* START Source excerpt *
Skip to content

Presidio Image Redactor

Please notice, this package is still in beta and not production ready.

Description

The Presidio Image Redactor is a Python based module for detecting and redacting PII text entities in images. img.png

Installation

Pre-requisites:

  • Install Tesseract OCR by following the instructions on how to install it for your operating system.

Attention

For now, image redactor only supports tesseract version 4.0.0

Note

Consider installing the Presidio python packages on a virtual environment like venv or conda.

To get started with Presidio-image-redactor, download the package and the en_core_web_lg spaCy model:

pip install presidio-image-redactor
python -m spacy download en_core_web_lg

Note

This requires Docker to be installed. Download Docker.

# Download image from Dockerhub
docker pull mcr.microsoft.com/presidio-image-redactor

# Run the container with the default port
docker run -d -p 5003:3000 mcr.microsoft.com/presidio-image-redactor:latest

First, clone the Presidio repo. See here for instructions.

Then, build the presidio-image-redactor container:

cd presidio-image-redactor
docker build . -t presidio/presidio-image-redactor

Getting started

Once the Presidio-image-redactor package is installed, run this simple script:

from PIL import Image
from presidio_image_redactor import ImageRedactorEngine

# Get the image to redact using PIL lib (pillow)
* END Source excerpt *
* START Raw data *
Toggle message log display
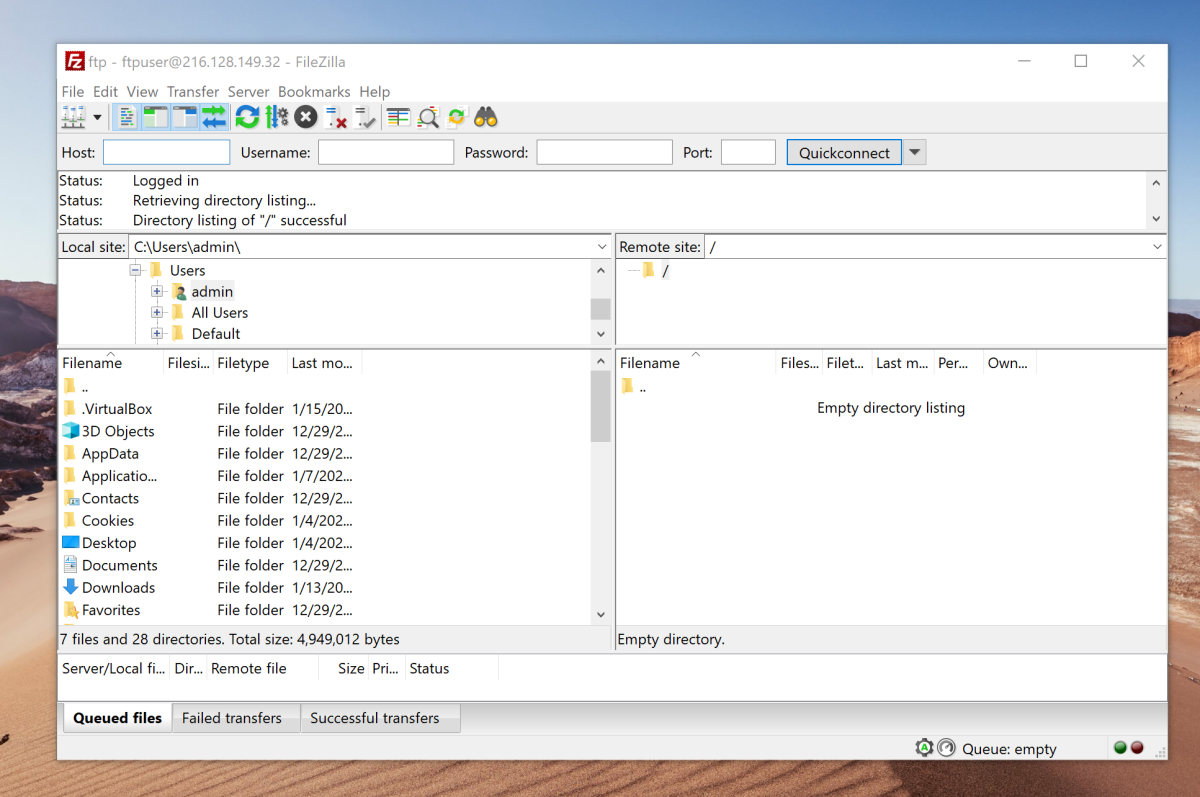Image resolution: width=1200 pixels, height=797 pixels. click(x=127, y=118)
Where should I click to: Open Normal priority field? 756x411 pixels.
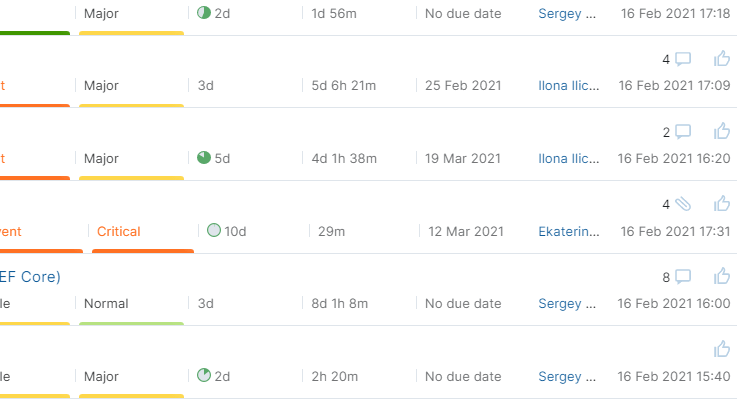point(106,303)
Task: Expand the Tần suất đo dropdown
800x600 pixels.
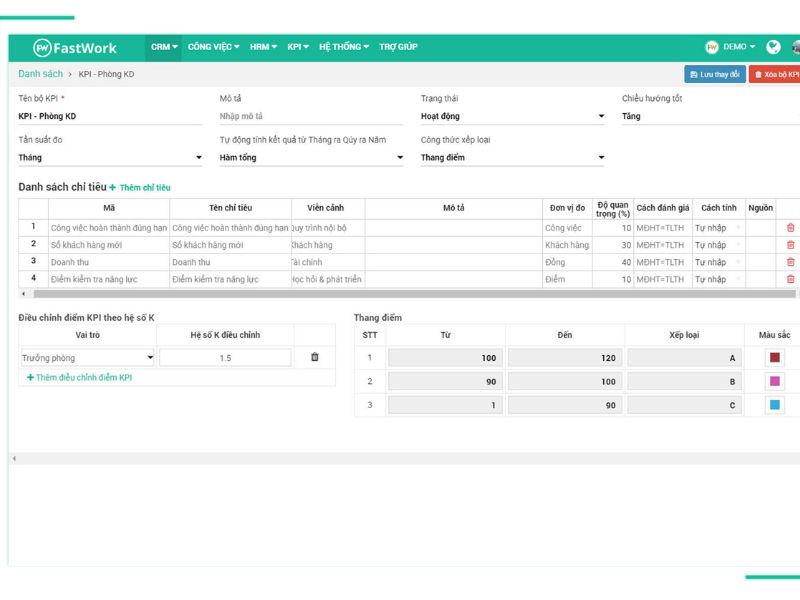Action: (199, 158)
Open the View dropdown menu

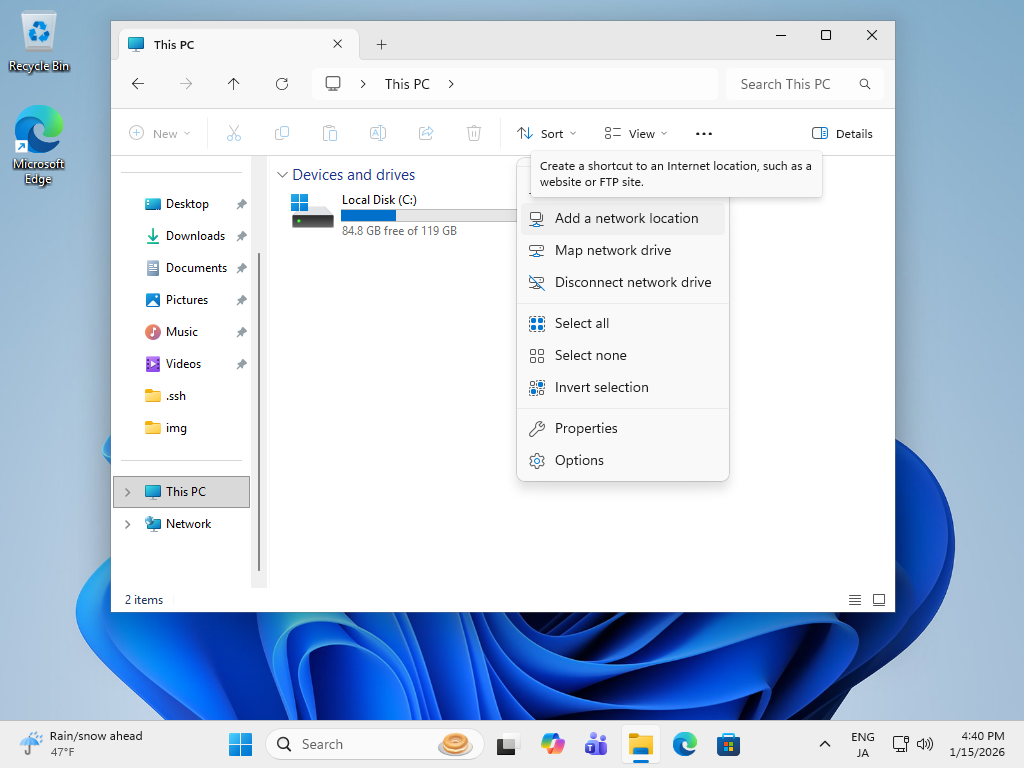(x=636, y=134)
* END Raw data *
→ What to do
(A) Answer these questions from the Presidio Image Redactor page:
(i) Which Tesseract version does the image redactor currently support?
(ii) Which spaCy model does the page say to download?
(iii) Which host port does the docker run command map to the container?
(B) Resume the Presidio Image Redactor page from its final line and continue it.
The listing is not needed here.

→ Exercise answers
(A)
(i) Version 4.0.0
(ii) en_core_web_lg
(iii) 5003

(B)
image = Image.open("./docs/image-redactor/ocr_text.png")

# Initialize the engine
engine = ImageRedactorEngine()

# Redact the image with pink color
redacted_image = engine.redact(image, (255, 192, 203))

# save the redacted image 
redacted_image.save("new_image.png")
# uncomment to open the image for viewing
# redacted_image.show()

You can run presidio image redactor as an http server using either python runtime or using a docker container.

Using docker container

cd presidio-image-redactor
docker run -p 5003:3000 presidio-image-redactor 

Using python runtime

Note

This requires the Presidio Github repository to be cloned.

cd presidio-image-redactor
python app.py
# use ocr_test.png as the image to redact, and 255 as the color fill. 
# out.png is the new redacted image received from the server.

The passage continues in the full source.